Republican pollster Bill McInturff and Democratic pollsters Peter Hart and Fred Yang conducted the NBC/Wall Street Journal poll. All are longtime practitioners, but even they seemed startled by the findings. McInturff wrote in an analysis, “Overall, this is among the handful of surveys that stand out in my career as being significant and consequential.” Hart called the findings “jaw-dropping.”
Why? It’s worth ticking through some of the numbers. Pessimism about the direction of the country and the economy had risen dramatically. Almost eight in 10 respondents said the nation is seriously off track, a jump of 16 percentage points in a month. Four in 10 said they expect the economy to get worse over the next year. McInturff said it is only the fifth time in 20 years that pessimism about the economy has reached or exceeded 40 percent.

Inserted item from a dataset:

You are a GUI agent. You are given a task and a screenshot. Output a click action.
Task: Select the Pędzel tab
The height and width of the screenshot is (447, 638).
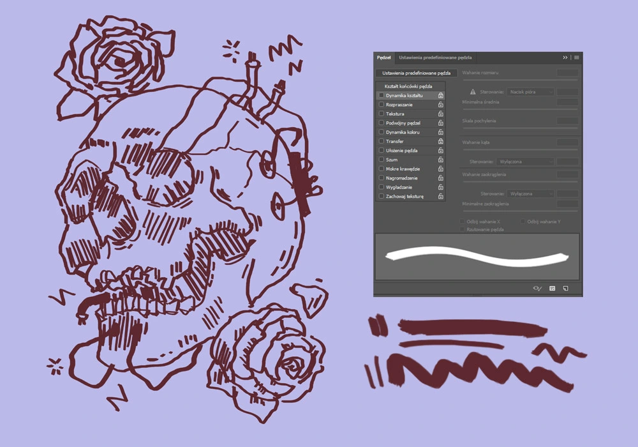[383, 57]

The current standoff is corroding public confidence in government — just as it did two years ago during the last tortured negotiation over raising the debt ceiling. Anger at the political class in Washington has risen to levels rarely seen. In the NBC/Wall Street Journal poll, six in 10 — a record — said that if they could do so, they would vote to replace every member of Congress, including their own. Six in 10 also said that what is happening in Washington makes them worry more about the future of the economy.

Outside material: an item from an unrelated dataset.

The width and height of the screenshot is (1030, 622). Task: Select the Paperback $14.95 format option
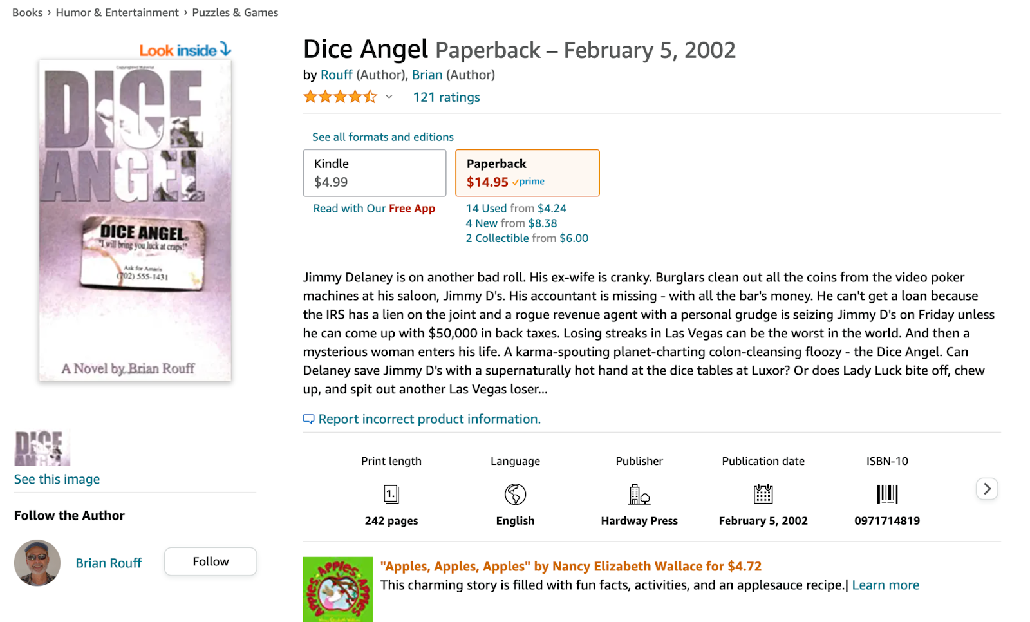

President Obama and the Democrats did not escape criticism, but the Republicans were in a different league in terms of how the public assessed blame. The shutdown has been a political debacle for the Republicans. Images of the Republican Party and the tea party movement, whose followers in the House pressed for the strategy that led to the shutdown, registered record lows. Just 24 percent said they had a positive impression of the GOP. The tea party’s positive rating was 21 percent.
Fifty-three percent of all Americans blamed the Republicans for the shutdown. Only 31 percent blamed Obama. More than two in three said Republicans had put their agenda ahead of the country’s interests, while 51 percent said that of the president.
Sen. Ted Cruz (R-Tex.), who staged a 21-hour filibuster demanding that the nation’s health-care law be defunded as the price for keeping the government running, tried to slough off the results. He told NBC News on Friday that the poll was “not reflective of where the country is.” Cruz must have missed the findings of the Gallup organization, which released numbers almost identical to those of the NBC/Wall Street Journal survey.